Eine Hochzeit ist für die Einen der wichtigste Tag im Leben, für die anderen nur eine schöne Feier von vielen, die man über die Jahre so erleben darf. Meine Schwester Judith und teilen eher letztere Ansicht. Deswegen war es mir eine Freude ihr ein Hochzeitskleid nähen zu dürfen, das nicht einfach nur ein Brautkleid ist, sondern ein Begleiter für viele Feierlichkeiten, die in den nächsten Jahren noch kommen werden.

1.Die Idee

Letztes Jahr kündigte meine Schwester ihre Hochzeit an, zusammen mit dem Wunsch, in einem von mir genähten Kleid zu heiraten. Zu Anfangs war ich skeptisch: „Ein Hochzeitskleid nähen? Traue ich mir das zu? Kann ich das im vorgegebenen Zeitrahmen schaffen? Und wird dieses Kleid überhaupt ihrem Wunsch gerecht werden?“, fragte ich mich.  Ihr Wunsch war es dann, der mich am Ende überzeugte.

Meine Schwester wollte nämlich kein weißes Prinzessinnenkleid für ihre Hochzeit, sondern ein zeitloses Abendkleid, das sie auch auf anderen Veranstaltungen würde tragen können. Es sollte maximal knielang sein und einen weiten Rock haben. Da sie recht klein ist und ihre Maße nicht dem Standard entsprechen, hat sie es oft schwer, wirklich gut sitzende Kleider zu finden, vor allem um den Oberkörper sind sie ihr meistens entweder zu eng oder viel zu lang. Und da kam mir direkt eine gute Idee.
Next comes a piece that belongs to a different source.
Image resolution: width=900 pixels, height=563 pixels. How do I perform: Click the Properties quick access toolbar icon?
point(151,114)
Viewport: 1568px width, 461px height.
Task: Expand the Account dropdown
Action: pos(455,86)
Retro-Style ist Lasercat-Style

Keine Epoche der Mode ist so schmeichelnd zu allen Körperformen wie die Fifties. Die femininen, taillierten Kleider dieser Zeit lassen sich einfach auf jede Körpergröße anpassen und zaubern auf kräftigeren Silhouetten eine schöne Taille. Weil meine Schwester kräftige Schultern hat, hatte ich direkt ein „Off-Shoulder“ oder direkt schulterfreies Kleid im Kopf.

Allerdings sollte es eine Variante sein, die man auch im September noch gut ohne Jäckchen tragen kann. Nichts ist trauriger, als ein schönes Brautkleid über das komplette Fest hinweg unter einem Bolero zu verstecken, weil man sich im schulterfreien Oberteil „nackt“ fühlt, oder es schlichtweg zu kalt dafür ist. 

Ich hatte meiner Schwester ein Kleid mit Pencil Skirt empfohlen, sie ließ sich jedoch nicht von der Idee abbringen, einen weiten Rock mit Petticoat tragen zu wollen. Also sollte es ein quasi schulterfreies Kleid mit Petticoat werden. Mit dieser Idee im Kopf machte ich mich auf die Suche nach einem passenden Schnittmuster.

Quelle: Pinterest
Quelle: Pinterest
Quelle: Pinterest

Ich kann Euch eines sagen: Wenn man schon eine sehr konkrete Vorstellung von einem Schnitt hat, ist es wirklich schwer, ein passendes Schnittmuster zu finden. In meinem beachtlichen Fundus an Schnittmustern von Burdastyle und aus den Fünfzigern wurde ich nicht fündig. Dann habe ich meine Suche auf die Gertie-Schnitte ausgeweitet. Im aktuellen Charm Patterns Store fand ich auch nichts, daher fing ich an, die McCalls Schnitte von Gertie zu durchsuchen. Viele von denen gibt es nicht mehr neu zu kaufen, daher blieben mir nur Etsy und Ebay. 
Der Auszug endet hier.